Can one write too much about cookies? Naaah. I hadn’t forgotten the cookies-and-milk break at Convening Leaders 2015 when, as serendipity would have it, a cookie recipe landed in my email box. Since it came from King Arthur Flour, I opened it immediately.
I used to work near the company’s sprawling headquarters in rural Vermont, where at lunchtime I’d sometimes join other amateur bakers who fill their baskets with flour and extracts before settling into café chairs with eclairs, muffins, cookies, croissants, scones, whatever was in the case that day. It was a hard life.
Turns out, King Arthur’s chewy, scrumptious cookies had a larger purpose beyond simply sating us: They’re available far and wide via the company’s Bake Truck, which travels the U.S. handing out cookies as part of a fundraising initiative called Bake For Good. Bake For Good is a 20-year-old program that teaches children all over the country how to bake, and also encourages people to bake treats to raise money for causes they care about — or even just their children’s teacher, their neighbors, or seniors and homeless people in their communities. (Check out #bakeforgood on Twitter to see how it plays out).
Community service is integral to this employee-owned company — so KAF consistently looks for ways to keep Bake For Good innovative. In 2014, the Bake Truck (and its cookies) raised more than $8,000 for hunger-relief organizations and, the company claims, the chocolate-chip-oatmeal versions “were consistently praised by thousands of taste testers nationwide as their favorite chocolate chip cookies — ever.”

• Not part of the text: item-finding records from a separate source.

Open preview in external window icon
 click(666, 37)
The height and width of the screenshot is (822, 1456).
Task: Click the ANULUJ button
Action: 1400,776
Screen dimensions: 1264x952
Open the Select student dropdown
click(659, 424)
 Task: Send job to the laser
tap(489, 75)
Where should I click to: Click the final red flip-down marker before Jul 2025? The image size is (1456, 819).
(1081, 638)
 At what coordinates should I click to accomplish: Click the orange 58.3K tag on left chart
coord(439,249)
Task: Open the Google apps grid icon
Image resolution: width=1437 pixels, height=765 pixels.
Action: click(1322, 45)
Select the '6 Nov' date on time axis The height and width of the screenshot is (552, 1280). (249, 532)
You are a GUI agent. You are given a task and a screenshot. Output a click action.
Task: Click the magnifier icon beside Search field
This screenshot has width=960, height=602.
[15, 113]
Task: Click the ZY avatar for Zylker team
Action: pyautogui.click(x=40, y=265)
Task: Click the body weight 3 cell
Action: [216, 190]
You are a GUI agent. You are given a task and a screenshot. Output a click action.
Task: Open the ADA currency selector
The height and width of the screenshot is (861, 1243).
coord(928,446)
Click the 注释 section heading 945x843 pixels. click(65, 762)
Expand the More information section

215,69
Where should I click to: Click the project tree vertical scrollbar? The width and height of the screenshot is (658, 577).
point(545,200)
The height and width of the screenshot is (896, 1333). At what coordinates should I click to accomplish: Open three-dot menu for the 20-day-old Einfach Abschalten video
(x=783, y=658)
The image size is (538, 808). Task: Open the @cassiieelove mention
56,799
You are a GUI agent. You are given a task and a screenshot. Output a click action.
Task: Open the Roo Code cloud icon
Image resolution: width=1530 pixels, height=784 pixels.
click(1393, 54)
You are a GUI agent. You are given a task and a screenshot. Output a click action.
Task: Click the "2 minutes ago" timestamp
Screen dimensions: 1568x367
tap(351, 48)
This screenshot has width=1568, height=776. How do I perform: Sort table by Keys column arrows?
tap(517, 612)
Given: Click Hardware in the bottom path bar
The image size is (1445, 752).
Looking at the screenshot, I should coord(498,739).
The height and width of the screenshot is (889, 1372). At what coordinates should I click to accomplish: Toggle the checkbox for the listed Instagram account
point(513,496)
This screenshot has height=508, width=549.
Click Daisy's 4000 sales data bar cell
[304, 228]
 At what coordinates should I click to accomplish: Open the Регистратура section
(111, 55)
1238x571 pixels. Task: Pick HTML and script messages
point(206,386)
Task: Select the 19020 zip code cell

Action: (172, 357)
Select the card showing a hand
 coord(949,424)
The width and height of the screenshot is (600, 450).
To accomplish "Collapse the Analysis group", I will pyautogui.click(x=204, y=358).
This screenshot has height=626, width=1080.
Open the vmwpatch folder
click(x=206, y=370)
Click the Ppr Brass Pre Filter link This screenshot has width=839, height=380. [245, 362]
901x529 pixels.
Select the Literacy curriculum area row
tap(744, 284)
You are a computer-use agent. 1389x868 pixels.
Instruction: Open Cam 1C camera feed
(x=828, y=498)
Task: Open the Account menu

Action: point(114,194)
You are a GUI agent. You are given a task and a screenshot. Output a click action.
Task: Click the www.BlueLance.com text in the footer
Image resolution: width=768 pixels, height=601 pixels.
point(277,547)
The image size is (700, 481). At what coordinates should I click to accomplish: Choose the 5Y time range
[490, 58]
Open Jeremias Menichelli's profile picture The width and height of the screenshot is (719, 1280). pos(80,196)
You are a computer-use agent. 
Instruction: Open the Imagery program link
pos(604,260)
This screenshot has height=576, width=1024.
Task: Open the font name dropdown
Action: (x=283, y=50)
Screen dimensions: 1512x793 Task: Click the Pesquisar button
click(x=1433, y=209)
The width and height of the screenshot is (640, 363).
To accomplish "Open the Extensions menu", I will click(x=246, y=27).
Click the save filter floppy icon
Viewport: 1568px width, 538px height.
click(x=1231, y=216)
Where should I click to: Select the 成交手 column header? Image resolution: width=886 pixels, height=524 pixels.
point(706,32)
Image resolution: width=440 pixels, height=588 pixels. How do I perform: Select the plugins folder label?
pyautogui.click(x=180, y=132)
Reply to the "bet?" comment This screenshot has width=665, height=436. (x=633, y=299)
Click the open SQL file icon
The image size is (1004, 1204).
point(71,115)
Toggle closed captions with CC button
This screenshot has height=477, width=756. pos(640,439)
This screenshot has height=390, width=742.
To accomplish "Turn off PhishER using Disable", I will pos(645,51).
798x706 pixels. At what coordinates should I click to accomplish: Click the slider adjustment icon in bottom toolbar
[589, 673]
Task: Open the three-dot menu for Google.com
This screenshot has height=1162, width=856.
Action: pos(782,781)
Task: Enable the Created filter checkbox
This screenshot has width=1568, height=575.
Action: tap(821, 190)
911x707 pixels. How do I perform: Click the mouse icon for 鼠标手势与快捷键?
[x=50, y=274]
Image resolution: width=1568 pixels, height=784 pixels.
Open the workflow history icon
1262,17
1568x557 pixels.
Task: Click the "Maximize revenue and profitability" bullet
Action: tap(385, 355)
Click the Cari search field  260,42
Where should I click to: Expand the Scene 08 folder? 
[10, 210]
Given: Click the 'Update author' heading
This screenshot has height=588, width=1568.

It’s a recipe that has ‘good’ written all over it. Who will you bake for?
King Arthur Flour Chocolate-Chip-Oatmeal Cookies
1 cup (16 tablespoons) unsalted butter, at room temperature
1 cup light brown sugar, packed
1/2 cup granulated sugar
1 large egg, at room temperature
1 large egg yolk, at room temperature
1 tablespoon vanilla extract
2 cups King Arthur Unbleached All-Purpose Flour
1 cup quick-cooking or old-fashioned oats
1 teaspoon baking powder
1 teaspoon baking soda
1 teaspoon kosher salt or 3/4 teaspoon regular table salt
3 cups semisweet chocolate chips
1. Preheat the oven to 325°F. Line several cookie sheets with parchment paper, or lightly grease with non-stick vegetable oil spray.
2. Beat together the butter and sugars until smooth.
3. Add the egg, egg yolk, and vanilla one at a time, beating well after each.
4. Whisk together the flour, oats, baking powder, baking soda, and salt, and add to the butter mixture in the bowl.
5. Mix until everything is thoroughly incorporated. Scrape the bottom and sides of the bowl, and mix briefly.
6. Stir in the chocolate chips.
7. Decide what size cookies you want to make. A muffin scoop (1/4 cup) will make 20 large, palm-sized cookies. A tablespoon cookie scoop (4 teaspoons) will make 50 medium (2 3/4″ to 3″) cookies; and a teaspoon cookie scoop (2 teaspoons) will make 100 small (2 1/2″) cookies.
8. Scoop the dough onto the prepared baking sheets, leaving about 1 1/2″ to 2″ between cookies.
9. Bake the cookies for 12 to 15 minutes, until they’re a light golden brown, with slightly darker edges. Their middles may still look a tiny bit shiny; that’s OK, they’ll continue to bake as they cool on the pan.
10. Remove the cookies from the oven, and as soon as they’re set enough to handle, transfer them to racks to cool.